### Tekstfragment
Ondanks stevige groei economie, nauwelijks stijging koopkracht
Veel huishoudens gaan er niet of nauwelijks op vooruit, aldus de koopkrachtberekeningen die het Nibud heeft gemaakt op basis van de Miljoenennota.
Het belastingtarief in de eerste belastingschijf daalt licht en bijna alle heffingskortingen stijgen. Verder dalen de aftrekposten voor de hoogste inkomens en voor zelfstandigen. Daarnaast stijgen de huurtoeslag en het kindgebonden budget. De maximale zorgtoeslag stijgt ook, maar gaat voor hogere inkomens juist iets omlaag. De hoogte van de kinderbijslag verandert niet.
Factoren als lonen, prijsstijgingen en overheidsbeleid hebben invloed op de koopkracht. De Nederlandse economie is sterk uit de coronacrisis gekomen, en deze aantrekkende economie heeft ook invloed op de prijzen.
Het Nibud heeft gerekend met een verwachte inflatie van 1,8 procent. Als de prijzen van producten en diensten in 2022 meer dan dit percentage stijgen, dan heeft dat een negatieve invloed op de koopkracht.
De verwachting is dat de cao-lonen volgend jaar met 2,2 procent zullen stijgen.
Het Nibud heeft bij het doorrekenen van de koopkracht ook gekeken naar wat er gebeurt bij mensen die geen hoger loon krijgen in 2022. Voor hen zal de koopkracht dalen, gemiddeld met zo’n 1 procent. Dat het goed gaat met de economie, merken huishoudens dus niet direct in hun portemonnee.

### Gegevensuittreksel
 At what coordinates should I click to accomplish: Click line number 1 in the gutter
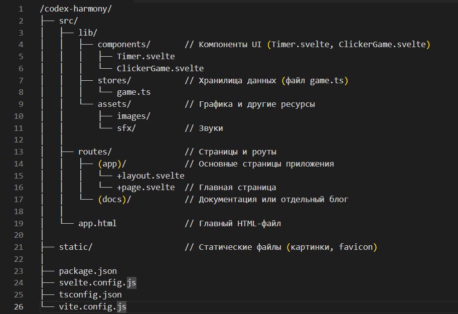point(20,9)
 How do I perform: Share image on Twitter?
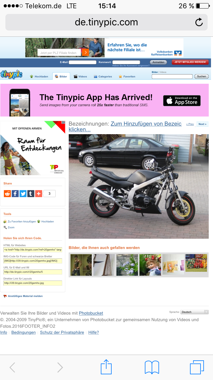(23, 194)
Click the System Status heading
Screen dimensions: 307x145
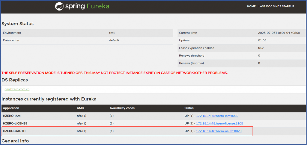[x=18, y=24]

### Uit te voeren
Geef het tekstfragment over de koopkracht nogmaals volledig en woord voor woord weer.

### Oplossing
Ondanks stevige groei economie, nauwelijks stijging koopkracht
Veel huishoudens gaan er niet of nauwelijks op vooruit, aldus de koopkrachtberekeningen die het Nibud heeft gemaakt op basis van de Miljoenennota.
Het belastingtarief in de eerste belastingschijf daalt licht en bijna alle heffingskortingen stijgen. Verder dalen de aftrekposten voor de hoogste inkomens en voor zelfstandigen. Daarnaast stijgen de huurtoeslag en het kindgebonden budget. De maximale zorgtoeslag stijgt ook, maar gaat voor hogere inkomens juist iets omlaag. De hoogte van de kinderbijslag verandert niet.
Factoren als lonen, prijsstijgingen en overheidsbeleid hebben invloed op de koopkracht. De Nederlandse economie is sterk uit de coronacrisis gekomen, en deze aantrekkende economie heeft ook invloed op de prijzen.
Het Nibud heeft gerekend met een verwachte inflatie van 1,8 procent. Als de prijzen van producten en diensten in 2022 meer dan dit percentage stijgen, dan heeft dat een negatieve invloed op de koopkracht.
De verwachting is dat de cao-lonen volgend jaar met 2,2 procent zullen stijgen.
Het Nibud heeft bij het doorrekenen van de koopkracht ook gekeken naar wat er gebeurt bij mensen die geen hoger loon krijgen in 2022. Voor hen zal de koopkracht dalen, gemiddeld met zo’n 1 procent. Dat het goed gaat met de economie, merken huishoudens dus niet direct in hun portemonnee.